## AUFGABENSTELLUNG:
Stelle alles ab der Zeile mit „Click Samuel Newman's profile photo“ bis einschließlich der Zeile mit „Click the last“ als Markdown-Tabelle mit den Spalten „Nr.“ und „Datenzeile“ dar. Leerzeilen lässt du weg.

Daten zur Position von Wörtern und Elementen:
☆ ☆ ☆ ☆ ☆

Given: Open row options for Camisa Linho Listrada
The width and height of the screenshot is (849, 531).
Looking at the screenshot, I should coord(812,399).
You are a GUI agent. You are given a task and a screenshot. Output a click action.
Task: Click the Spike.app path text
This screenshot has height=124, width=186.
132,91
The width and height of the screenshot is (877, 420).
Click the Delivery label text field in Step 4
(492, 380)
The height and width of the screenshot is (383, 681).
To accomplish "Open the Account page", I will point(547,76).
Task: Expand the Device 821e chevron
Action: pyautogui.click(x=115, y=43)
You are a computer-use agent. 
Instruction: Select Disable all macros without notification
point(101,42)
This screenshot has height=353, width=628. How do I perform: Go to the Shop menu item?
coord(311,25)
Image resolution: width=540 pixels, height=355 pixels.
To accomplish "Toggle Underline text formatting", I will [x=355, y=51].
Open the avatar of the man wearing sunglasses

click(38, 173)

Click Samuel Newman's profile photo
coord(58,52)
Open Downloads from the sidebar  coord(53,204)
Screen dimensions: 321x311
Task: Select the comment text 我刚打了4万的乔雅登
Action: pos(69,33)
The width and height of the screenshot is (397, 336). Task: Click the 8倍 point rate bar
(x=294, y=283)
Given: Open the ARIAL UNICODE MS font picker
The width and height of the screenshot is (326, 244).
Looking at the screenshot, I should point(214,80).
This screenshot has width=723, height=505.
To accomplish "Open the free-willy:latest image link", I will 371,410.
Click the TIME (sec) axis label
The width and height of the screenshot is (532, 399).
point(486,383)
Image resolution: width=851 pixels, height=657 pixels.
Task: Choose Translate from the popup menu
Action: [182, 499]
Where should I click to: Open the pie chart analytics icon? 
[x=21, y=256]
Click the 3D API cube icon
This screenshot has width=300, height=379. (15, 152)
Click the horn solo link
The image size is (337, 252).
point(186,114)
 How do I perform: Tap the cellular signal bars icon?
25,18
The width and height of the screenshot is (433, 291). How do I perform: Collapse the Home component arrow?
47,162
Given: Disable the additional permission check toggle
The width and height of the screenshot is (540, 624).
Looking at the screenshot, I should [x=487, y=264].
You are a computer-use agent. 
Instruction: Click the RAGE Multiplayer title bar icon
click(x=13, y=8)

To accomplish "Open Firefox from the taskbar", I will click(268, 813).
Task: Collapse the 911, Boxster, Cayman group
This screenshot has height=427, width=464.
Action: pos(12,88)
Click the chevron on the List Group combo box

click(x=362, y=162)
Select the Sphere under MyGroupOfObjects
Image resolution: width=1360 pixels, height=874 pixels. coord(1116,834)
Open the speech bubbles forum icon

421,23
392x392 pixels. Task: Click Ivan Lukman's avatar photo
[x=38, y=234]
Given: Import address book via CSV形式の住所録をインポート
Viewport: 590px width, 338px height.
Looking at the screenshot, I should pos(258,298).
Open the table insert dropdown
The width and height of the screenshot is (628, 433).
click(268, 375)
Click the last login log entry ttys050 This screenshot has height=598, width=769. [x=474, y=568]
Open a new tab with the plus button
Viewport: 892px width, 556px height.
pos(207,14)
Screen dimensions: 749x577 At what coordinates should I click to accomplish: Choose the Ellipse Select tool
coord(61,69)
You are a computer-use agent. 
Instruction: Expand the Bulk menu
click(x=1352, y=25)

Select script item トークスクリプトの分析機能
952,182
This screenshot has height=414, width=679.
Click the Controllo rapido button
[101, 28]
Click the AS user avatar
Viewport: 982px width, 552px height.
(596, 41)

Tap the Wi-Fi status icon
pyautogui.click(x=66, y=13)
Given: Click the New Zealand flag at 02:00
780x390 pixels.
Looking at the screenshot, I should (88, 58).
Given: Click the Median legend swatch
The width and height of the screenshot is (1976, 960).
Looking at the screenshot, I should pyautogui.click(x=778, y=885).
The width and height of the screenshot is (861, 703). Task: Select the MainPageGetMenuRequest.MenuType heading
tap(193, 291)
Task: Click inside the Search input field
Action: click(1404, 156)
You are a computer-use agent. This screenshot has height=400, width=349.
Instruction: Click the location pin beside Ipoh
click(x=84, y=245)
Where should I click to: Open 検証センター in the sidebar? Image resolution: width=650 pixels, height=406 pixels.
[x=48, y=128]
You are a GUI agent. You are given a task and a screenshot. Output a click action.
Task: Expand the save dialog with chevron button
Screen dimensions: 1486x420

☆ ☆ ☆ ☆ ☆

## LÖSUNG:
| Nr. | Datenzeile |
|---|---|
| 1 | Click Samuel Newman's profile photo |
| 2 | coord(58,52) |
| 3 | Open Downloads from the sidebar  coord(53,204) |
| 4 | Screen dimensions: 321x311 |
| 5 | Task: Select the comment text 我刚打了4万的乔雅登 |
| 6 | Action: pos(69,33) |
| 7 | The width and height of the screenshot is (397, 336). Task: Click the 8倍 point rate bar |
| 8 | (x=294, y=283) |
| 9 | Given: Open the ARIAL UNICODE MS font picker |
| 10 | The width and height of the screenshot is (326, 244). |
| 11 | Looking at the screenshot, I should point(214,80). |
| 12 | This screenshot has width=723, height=505. |
| 13 | To accomplish "Open the free-willy:latest image link", I will 371,410. |
| 14 | Click the TIME (sec) axis label |
| 15 | The width and height of the screenshot is (532, 399). |
| 16 | point(486,383) |
| 17 | Image resolution: width=851 pixels, height=657 pixels. |
| 18 | Task: Choose Translate from the popup menu |
| 19 | Action: [182, 499] |
| 20 | Where should I click to: Open the pie chart analytics icon?  |
| 21 | [x=21, y=256] |
| 22 | Click the 3D API cube icon |
| 23 | This screenshot has width=300, height=379. (15, 152) |
| 24 | Click the horn solo link |
| 25 | The image size is (337, 252). |
| 26 | point(186,114) |
| 27 |  How do I perform: Tap the cellular signal bars icon? |
| 28 | 25,18 |
| 29 | The width and height of the screenshot is (433, 291). How do I perform: Collapse the Home component arrow? |
| 30 | 47,162 |
| 31 | Given: Disable the additional permission check toggle |
| 32 | The width and height of the screenshot is (540, 624). |
| 33 | Looking at the screenshot, I should [x=487, y=264]. |
| 34 | You are a computer-use agent.  |
| 35 | Instruction: Click the RAGE Multiplayer title bar icon |
| 36 | click(x=13, y=8) |
| 37 | To accomplish "Open Firefox from the taskbar", I will click(268, 813). |
| 38 | Task: Collapse the 911, Boxster, Cayman group |
| 39 | This screenshot has height=427, width=464. |
| 40 | Action: pos(12,88) |
| 41 | Click the chevron on the List Group combo box |
| 42 | click(x=362, y=162) |
| 43 | Select the Sphere under MyGroupOfObjects |
| 44 | Image resolution: width=1360 pixels, height=874 pixels. coord(1116,834) |
| 45 | Open the speech bubbles forum icon |
| 46 | 421,23 |
| 47 | 392x392 pixels. Task: Click Ivan Lukman's avatar photo |
| 48 | [x=38, y=234] |
| 49 | Given: Import address book via CSV形式の住所録をインポート |
| 50 | Viewport: 590px width, 338px height. |
| 51 | Looking at the screenshot, I should pos(258,298). |
| 52 | Open the table insert dropdown |
| 53 | The width and height of the screenshot is (628, 433). |
| 54 | click(268, 375) |
| 55 | Click the last login log entry ttys050 This screenshot has height=598, width=769. [x=474, y=568] |